I support the trend to smaller orders, and would suggest that the following subordinal clades be treated like orders in the Life Story, and I anticipate that authorities like Mammal Species of the World might support something similar in its 4th edition.
Split Rodentia into 5 clades:
- Hystricomorpha (Pocupine, Cavy and Gundi clade)
- Sciuromorpha (Squirrel and Dormouse clade)
- Anomaluromorpha (Animalurid and Springhare clade)
- Castorimorpha (Beaver and Gopher clade)
- Myomorpha (Mouse and Jerboa clade)
Split Artiodactyla into 4 clades
- Camelids
- Suimorpha (Pigs and Peccaries)
- Hippopotamids
- Ruminantia
Including the monotremes and 7 orders of marsupials, this would result in 36 ordinal level clades, the largest of which (Chiropterans and Hysticomorpha) have 18 families. Chiroptera could potentially be split, but it is unclear whether Pteropodids are basal or part of a larger sister group with the bulk of microbats. (A BMC article "A higher-level MRP supertree of placental mammals" suggests that Megadermatidae, Rhinolophidae and Rhinopomatidae form a clade with fruitbats.)
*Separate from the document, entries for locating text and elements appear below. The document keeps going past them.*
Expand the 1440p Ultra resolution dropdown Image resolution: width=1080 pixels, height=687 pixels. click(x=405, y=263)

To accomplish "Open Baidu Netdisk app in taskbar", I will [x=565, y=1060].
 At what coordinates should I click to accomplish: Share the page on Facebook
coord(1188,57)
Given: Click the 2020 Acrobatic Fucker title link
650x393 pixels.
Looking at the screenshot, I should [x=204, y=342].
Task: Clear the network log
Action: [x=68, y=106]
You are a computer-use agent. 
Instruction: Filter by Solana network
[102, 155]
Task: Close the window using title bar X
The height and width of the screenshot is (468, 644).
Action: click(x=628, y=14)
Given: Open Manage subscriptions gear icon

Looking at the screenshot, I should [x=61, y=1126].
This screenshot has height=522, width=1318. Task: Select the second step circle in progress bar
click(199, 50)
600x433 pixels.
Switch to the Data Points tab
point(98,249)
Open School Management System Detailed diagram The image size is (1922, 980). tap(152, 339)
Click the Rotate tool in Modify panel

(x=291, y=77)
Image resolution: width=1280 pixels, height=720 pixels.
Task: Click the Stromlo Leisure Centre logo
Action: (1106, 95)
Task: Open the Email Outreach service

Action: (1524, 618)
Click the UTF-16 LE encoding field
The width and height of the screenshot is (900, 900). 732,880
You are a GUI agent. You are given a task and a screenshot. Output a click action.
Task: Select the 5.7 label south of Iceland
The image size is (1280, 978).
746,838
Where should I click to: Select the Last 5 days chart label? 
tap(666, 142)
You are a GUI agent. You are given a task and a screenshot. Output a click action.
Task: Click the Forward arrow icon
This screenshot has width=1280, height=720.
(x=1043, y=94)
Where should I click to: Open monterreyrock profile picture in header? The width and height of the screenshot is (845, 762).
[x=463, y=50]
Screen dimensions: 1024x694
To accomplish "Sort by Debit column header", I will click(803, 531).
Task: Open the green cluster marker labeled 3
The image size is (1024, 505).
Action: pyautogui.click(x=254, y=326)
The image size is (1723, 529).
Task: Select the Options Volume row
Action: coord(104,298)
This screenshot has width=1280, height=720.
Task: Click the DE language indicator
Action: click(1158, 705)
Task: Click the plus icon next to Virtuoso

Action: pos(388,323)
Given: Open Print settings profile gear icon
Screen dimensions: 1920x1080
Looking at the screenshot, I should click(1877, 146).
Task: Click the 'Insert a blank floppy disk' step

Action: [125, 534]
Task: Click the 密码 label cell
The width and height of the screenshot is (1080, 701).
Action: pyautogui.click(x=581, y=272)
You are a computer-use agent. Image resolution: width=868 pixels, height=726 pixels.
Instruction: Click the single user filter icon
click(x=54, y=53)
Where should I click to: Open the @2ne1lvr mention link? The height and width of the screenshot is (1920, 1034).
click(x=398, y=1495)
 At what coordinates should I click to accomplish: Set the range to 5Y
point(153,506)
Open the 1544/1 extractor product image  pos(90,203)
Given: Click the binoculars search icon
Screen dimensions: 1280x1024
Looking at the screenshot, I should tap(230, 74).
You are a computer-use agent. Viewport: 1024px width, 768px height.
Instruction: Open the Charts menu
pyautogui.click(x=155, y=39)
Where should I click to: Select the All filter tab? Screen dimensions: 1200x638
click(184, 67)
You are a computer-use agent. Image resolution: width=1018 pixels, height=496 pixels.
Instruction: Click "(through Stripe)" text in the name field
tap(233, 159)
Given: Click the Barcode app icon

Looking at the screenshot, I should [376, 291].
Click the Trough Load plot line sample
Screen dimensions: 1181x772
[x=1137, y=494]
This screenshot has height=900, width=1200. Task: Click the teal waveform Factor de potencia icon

A 2007 article by Bininda-Emonds in Nature reconstructs the age of divergence of mammalian families, and could provide some additional basis for revising the set of order taxa. It contains 4,510 of the 4,554 extant species listed in the 1993 ed. of MSW, or 99%. It suggests that 43 placental lineages predate the K/T boundary, so this could potentially motivate another 15 orders. For example, it suggests moles and solenodons is more basal than ancient hedgehog and shrew split in that lineage. It now places pteropodids and emballonurids as successively basal to two large microbat clades (which could be called rhinolophiforms and vespertilloniforms). It supports splitting feliform and caniform clades in Carnivora. Primates could be split 4 ways (the loris-galago clade split off from lemurs before K/T). There are early splits of jerboas from mice, and beavers from pocket gophers, adding two more rodent clades that could be elevated.
It also suggests that only the opossums, caenolestids (shrew opossums) and bandicoots are pre K/T splits among the marsupials, but the other four well-established orders are split not soon after. Camels and suiforms split early, but hippos split from cetaceans well after K/T, so Whippomorpha (or Cetacodonta) may be better than Cetacea, but probably not.